I was terribly unhappy. I cried, because I had killed everyone. My head tried to break out of the inn, because it was afraid of suffocating. It was able to push the walls back slightly, but no air came in. There was no chink or crack, the walls gave like rubber. I went wild. With that, my head suddenly shrank back to its original dimensions, and the crushed persons and objects, the pulp, you remember, fell to the floor in large hard slabs … Then, these slabs were once more persons and things. They were sitting in their places, eating and drinking, and placing orders and paying, you know, and the landlady’s daughters were jumping over the benches as if nothing were amiss. I woke up exhausted and saw that I had misplaced my woolen blanket. I stood up and lay down again and wrapped myself up as warmly as I could. Then, between waking and sleeping, I made my next highly interesting, albeit traumatic discovery: the landlady was standing in my room, and was shooing away a swarm of birds from a tree that stood in the middle of my room. She clapped her hands, and the birds took to the air, and everything went dark … Then I got up, and tried a cold footbath. The footbath afforded me some relief. At any rate, I didn’t dream anymore. Maybe because I was sitting on my bed and browsing in my Pascal. Maybe.”

V
IEWS ON
H
EIGHT
, D
EPTH, AND
C
IRCUMSTANCE

“I must point out to you,” said the painter, “that just one step further on the thinking is completely different, that just one step further on existence is completely different; the virtues
and the issues are the same, there are the same inattentivenesses, and the same impressions, and the same causes, but the effects are terrifyingly different … It’s difficult to make myself clear to you, I could as easily be speaking to a tree, and I am in fact speaking to a silhouette, yes, a silhouette, to a concept flexible to the point of madness, but you are a person whose being is always acute.
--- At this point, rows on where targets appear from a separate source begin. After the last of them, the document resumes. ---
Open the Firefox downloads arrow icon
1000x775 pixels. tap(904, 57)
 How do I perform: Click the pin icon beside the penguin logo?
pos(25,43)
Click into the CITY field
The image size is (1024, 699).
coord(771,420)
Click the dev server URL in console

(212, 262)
I should like to point out to you that, if you adduce the idea of a ‘bloodless landscape,’ merely adduce it, and blow it up like a balloon, like an enormous balloon, with incomparable lung power, with the lung power of an extraordinary universe, that it is then possible to move about outside the shadow side of our imagination … I confront myself with the keenest frost, which to the thought is true and acute, and pitifully ridiculous … I have been speaking in my cruel and hopelessly elaborate way, but listen now: I am undergoing a ‘chilling of my memory’ which I should like to call unjustified, or rather: I am distracting myself from within, purely so that I leave myself alone! Or rather: my brain is distracting from the relatedness of the world, distracting from myself, from the malice of inventions that have enabled me to exterminate myself … In the darkest places, only incomprehensibility carries any conviction, you understand, I should like to put you in the way of a fascinating metaphor, as you might cast adrift a dog on an endless ocean, as you set a bird deep underground, as you pitch a man in his memory; it’s not the height, it’s not the depth, height and depth are both laughable compared to the circumstance that the catastrophic is laughable compared to the benign … but for the sake of these notions of mine it is imperative that I must soon disappear, I must soon burn: I have always been attracted to the notion of burning, having to burn for my own sake has always been my secret version of personal
fame … If I fail to die, I thought, if I fail to be confused … if I fail with my ideas … You understand! … I get ready for my journey, and deceive the world … I pack my bags and deceive the world … I board a thousand trains and deceive the world … I distract it from the point where I’ll be arriving … Because the end is nothing more than the nausea that a decomposed human causes … Well, and even though the end is also a shipwreck, I will have to undergo that final stifling act of coition, that torment, that turns the calamity of my relinquished existence into a devilishly certain conspiracy. I’m not even thinking of dying,” said the painter, “I’m not even thinking of fame … I’m not even thinking of indecency, of the indecency of dissolution.”